[arabic-vip] IDN Table/Language table/Script Table

Sat Aug 13 17:20:43 UTC 2011

Hi,

On Wed, 10 Aug 2011 08:57:22 -0400, Andrew Sullivan
<ajs at anvilwalrusden.com> wrote:
> Dear colleagues,
> 
> On Tue, Aug 09, 2011 at 05:28:44AM -0700, iftakhar shah wrote:
> 
>> "An IDN Table is a table listing all those characters that a particular
>> TLD registry supports. If one or more of these characters are
considered
>> a variant this is indicated next to that/those characters. It is also
>> indicated which character a particular character is a variant to. The
>> variant tables usually holds characters representing a specific
language,
>> or they can be characters from a specific script. Therefore the variant
>> table is sometimes referred to as 'language variant table', language
>> table', script table' or something similar"
>>  
>> Reference 
>> http://www.icann.org/en/topics/idn/idn-glossary.htm
> 
> 
> In my opnion, one problem with that definition is that it is ambivalent
> about whether a table is bound to a language, or to a script.
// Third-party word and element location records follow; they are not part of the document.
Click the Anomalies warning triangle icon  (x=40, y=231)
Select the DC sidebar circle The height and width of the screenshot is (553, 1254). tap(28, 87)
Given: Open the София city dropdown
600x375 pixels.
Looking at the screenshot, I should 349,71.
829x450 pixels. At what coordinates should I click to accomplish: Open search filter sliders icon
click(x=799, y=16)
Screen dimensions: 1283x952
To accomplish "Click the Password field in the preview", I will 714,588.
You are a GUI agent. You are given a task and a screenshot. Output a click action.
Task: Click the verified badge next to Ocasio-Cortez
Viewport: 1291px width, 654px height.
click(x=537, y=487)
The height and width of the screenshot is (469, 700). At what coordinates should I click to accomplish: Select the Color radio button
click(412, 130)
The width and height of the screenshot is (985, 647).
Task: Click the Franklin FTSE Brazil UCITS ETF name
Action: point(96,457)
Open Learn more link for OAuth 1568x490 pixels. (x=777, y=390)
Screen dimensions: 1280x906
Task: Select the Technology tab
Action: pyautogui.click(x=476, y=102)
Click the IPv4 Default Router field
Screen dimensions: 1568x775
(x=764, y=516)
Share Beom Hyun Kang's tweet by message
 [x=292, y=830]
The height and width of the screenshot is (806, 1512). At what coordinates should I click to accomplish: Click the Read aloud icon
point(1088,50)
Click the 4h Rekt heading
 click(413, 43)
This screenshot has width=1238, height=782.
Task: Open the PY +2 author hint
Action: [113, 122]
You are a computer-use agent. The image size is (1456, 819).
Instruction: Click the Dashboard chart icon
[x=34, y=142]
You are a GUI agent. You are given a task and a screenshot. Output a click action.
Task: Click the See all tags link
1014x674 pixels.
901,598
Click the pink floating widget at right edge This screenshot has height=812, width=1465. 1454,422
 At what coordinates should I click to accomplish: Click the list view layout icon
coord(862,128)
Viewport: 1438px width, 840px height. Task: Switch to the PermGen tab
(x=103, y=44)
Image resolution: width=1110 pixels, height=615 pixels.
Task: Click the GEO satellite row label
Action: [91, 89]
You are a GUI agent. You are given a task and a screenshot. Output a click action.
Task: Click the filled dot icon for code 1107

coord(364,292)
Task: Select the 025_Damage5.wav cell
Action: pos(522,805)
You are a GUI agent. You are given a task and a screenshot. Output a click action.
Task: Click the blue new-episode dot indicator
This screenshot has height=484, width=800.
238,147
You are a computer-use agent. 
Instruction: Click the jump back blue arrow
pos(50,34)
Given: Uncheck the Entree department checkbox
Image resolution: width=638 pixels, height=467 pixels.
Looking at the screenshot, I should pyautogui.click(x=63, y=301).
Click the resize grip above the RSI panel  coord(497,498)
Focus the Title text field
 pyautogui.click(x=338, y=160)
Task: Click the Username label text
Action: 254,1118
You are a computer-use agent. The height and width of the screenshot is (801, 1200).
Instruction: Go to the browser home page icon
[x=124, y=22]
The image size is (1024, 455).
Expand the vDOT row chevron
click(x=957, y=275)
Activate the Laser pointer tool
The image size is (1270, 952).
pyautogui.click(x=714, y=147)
This may be considered the beauty of it! Just as 'com' and 'info' are
meaningful TLDs for a number of different languages that use the Latin
alphabet, there may be cross-language TLDs in Arabic script or other
scripts. There is no reason to discriminate against these scripts when the
same thing is allowed for ASCII.

>  In the context of the top level, this may be an extremely important
> distinction.

It 'may', but not necessarily. ASCII labels serve more than just English
language TLDs. It becomes important only if the TLD itself allows
variants.
This problem is moot for IDN ccTLDs because their language connection is
presumably known. For IDN gTLDs that are susceptible to variants, this is
admittedly a problem, but one for which there need not be a universal
pre-determined solution. In each such case the TLD applicant should be
expected to deal thoroughly with confusability aspects before the TLD is
allowed in the root, and this is part of the ICANN gTLD process. The
manner
in which this is dealt with may be different for different TLD proposals. 

> During DNS activities, there is no way to tell the linguistic context
> of a lookup.  That is, it is not possible to know what language, if
> any, might be relevant to the DNS lookup that is happening.  By
> reverse processing of the A-label (recall that only the A-label form
> is used in the DNS), it is possible to figure out what script(s) are
> contained in the original FQDN in U-label form.  (A DNS lookup
> contains the entire name to be looked up.  But IDNA is defined label
> by label, and there is no reason to suppose that one label has to be
> in the same script as another label; there's not even a requirement in
> IDNA that a given label needs to be in a single script, and such a
> rule could not be adopted wholesale.)  At a busy cacheing nameserver
> or at the root namservers, however, performing the U-label/A-label
> transformation on all the labels in every lookup would be unrealistic
> for performance reasons.
> 
> Therefore, for practical purposes, (1) at the root, any table will
> likely need to take into account all languaes using the script(s) in
> question, and (2) any plan for handling variants will have to depend
> entirely on registration-time rules.

To me this sounds more like a critique of IDNA. I don't see the relevance
to the
problem being discussed, such as you indicate below.

> 
> I therefore suggest that, at least for the root case, the ambivalence
> in the above definition would need to be addressed.
> 
> Best regards,
> 
> Andrew

Best regards,
Siavash